Continued from
page 1.
This is a look back at the ladder we just descended from
the mesa top:
Do you see those holes in the upper right side of the cliff?
Those used to hold wooden supports for the roof of a talus pueblo.
Most of the caves carved into the long stone wall you'll see in
some of the next photos had small masonry rooms constructed in
front of them for additional space and protection from the
elements but they have disappeared over time.
The people who lived here centuries ago took advantage of solar
heat when they dug caves and built rooms in these south-facing
cliffs. The thick stone walls retained heat in the winter and
insulated the inhabitants from excess heat in the summer.

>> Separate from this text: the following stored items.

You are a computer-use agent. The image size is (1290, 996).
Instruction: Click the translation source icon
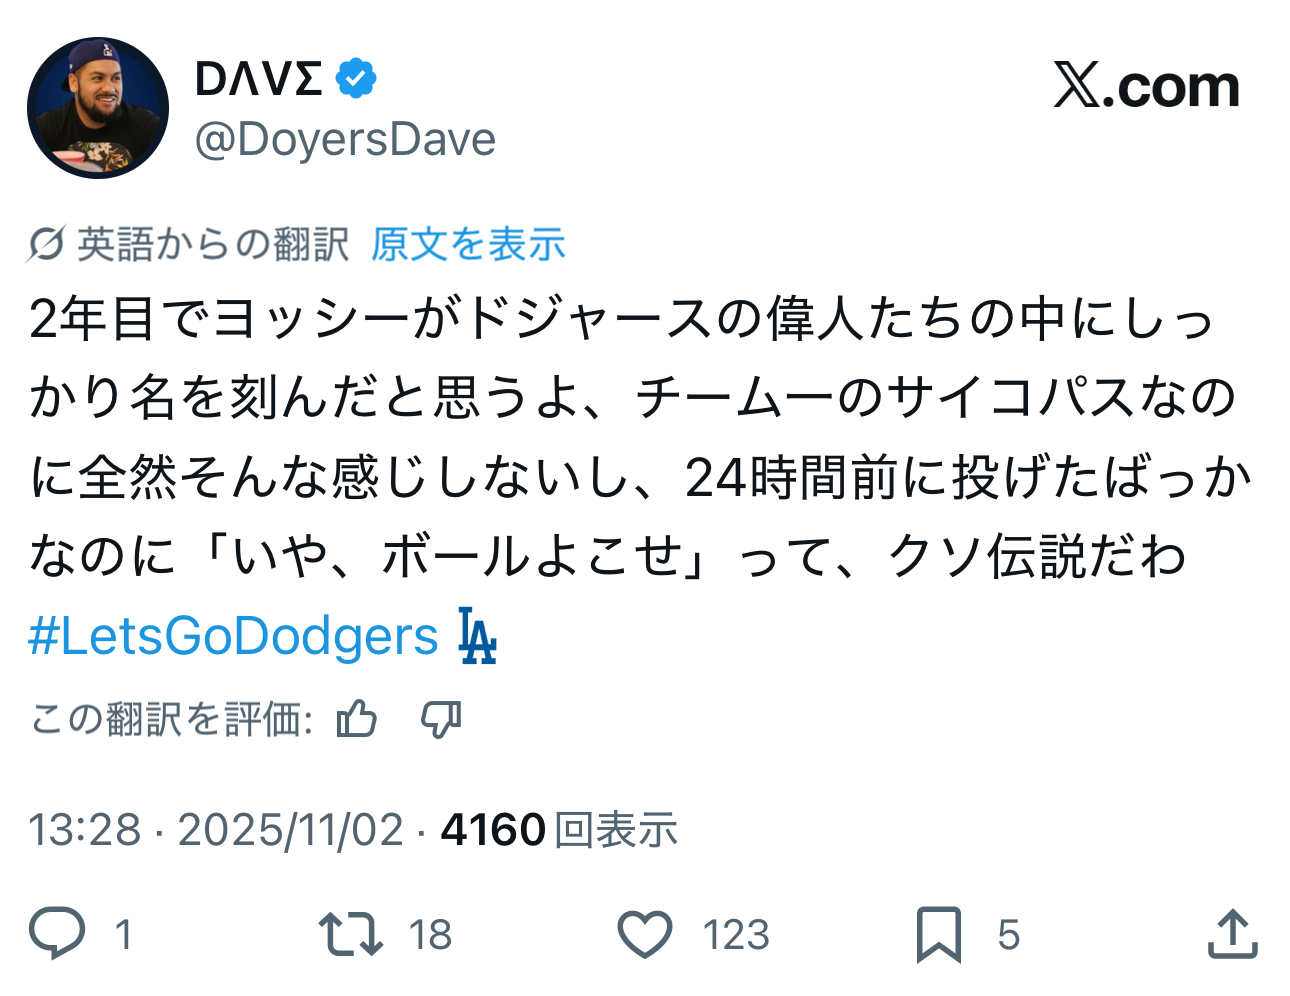coord(46,244)
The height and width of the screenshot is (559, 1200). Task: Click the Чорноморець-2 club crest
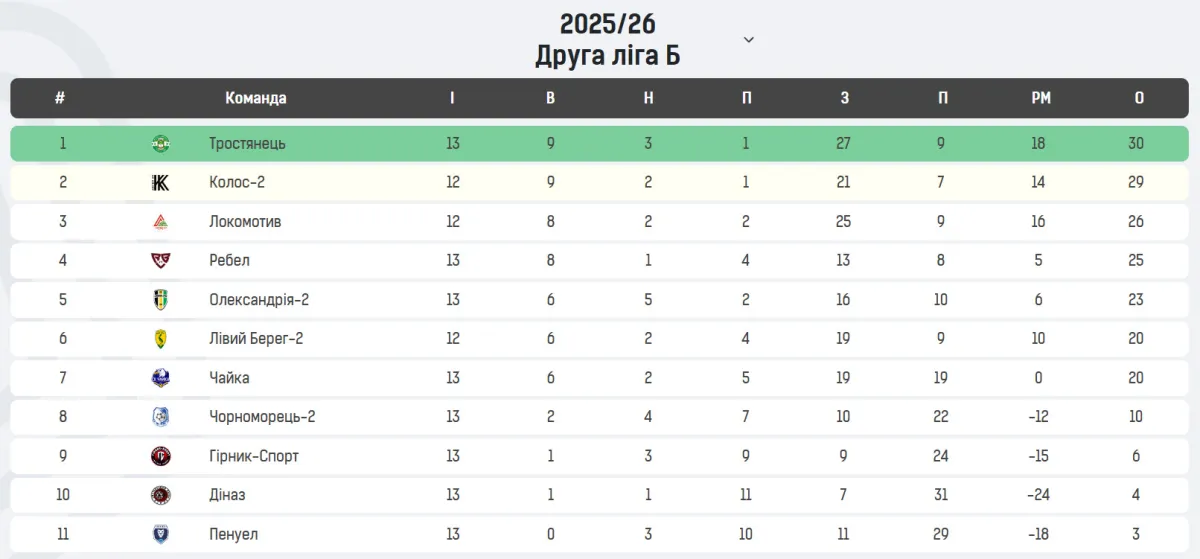pyautogui.click(x=160, y=417)
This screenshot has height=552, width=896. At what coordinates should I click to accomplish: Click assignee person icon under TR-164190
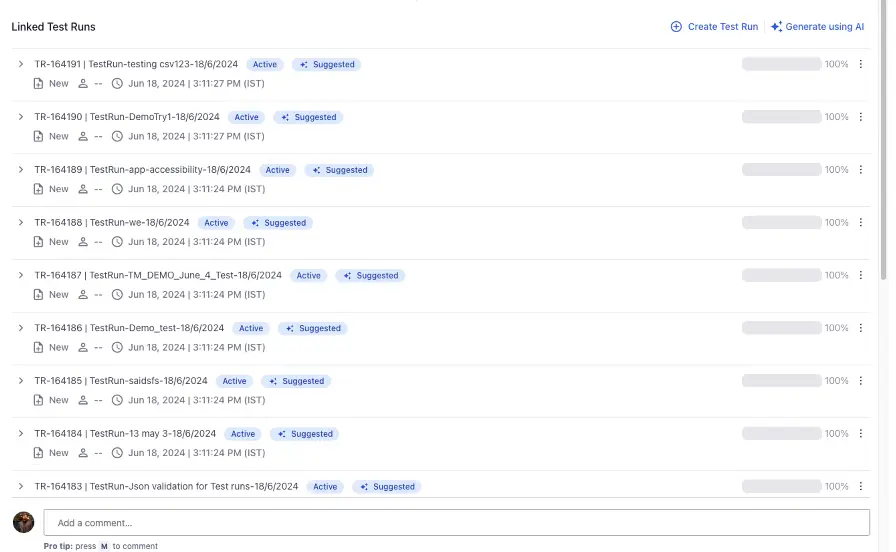point(83,136)
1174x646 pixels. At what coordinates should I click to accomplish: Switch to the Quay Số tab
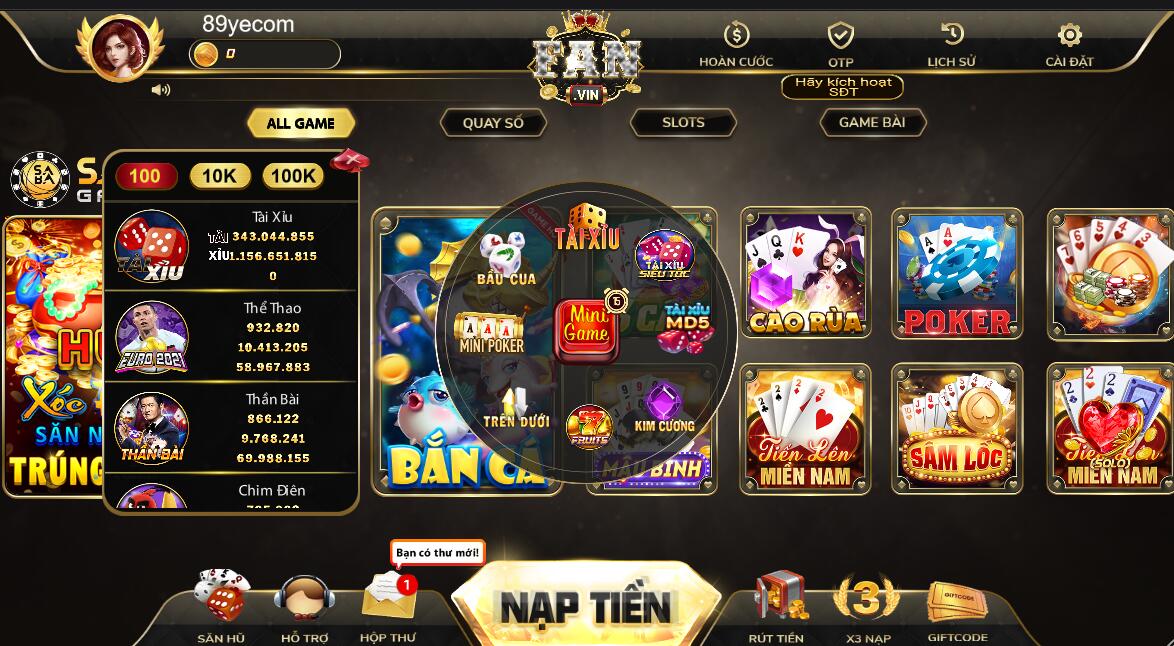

Back at the ladder, modern-day visitors can take the higher or lower path
for a couple hundred feet until they reconnect. We've always
taken the lower one because of the interesting caves and very cool stone steps ahead:
According to the park brochure, movement back and forth between this cavate area
and the mesa-top pueblo would have been constant. Stairways or
hand and toehold trails like these were cut into the stone to
provide easier access to the mesa -- although it wouldn't
have been easy to carry water, small children, and other things
up and down the steep rock face!
Here are two other nearby examples of steps that I marked with arrows:
Over time -- and with heavy present-day use -- the
soft, fragile volcanic tuff has obviously worn down in some
areas and visitors are warned to avoid climbing on them:
There is an even lower established path along the edge of the
cliff but we've never taken it. I believe it starts near the
rock platform about 1/4 mile from the parking lot. I don't think
it's open to the public. It isn't even mentioned in the trail guide:
This entire site is still considered sacred to the ancestors of
the people who live here and they often visit Tsankawi. In
addition, scientists and park officials also have routes they
use through the site that aren't generally open to the public.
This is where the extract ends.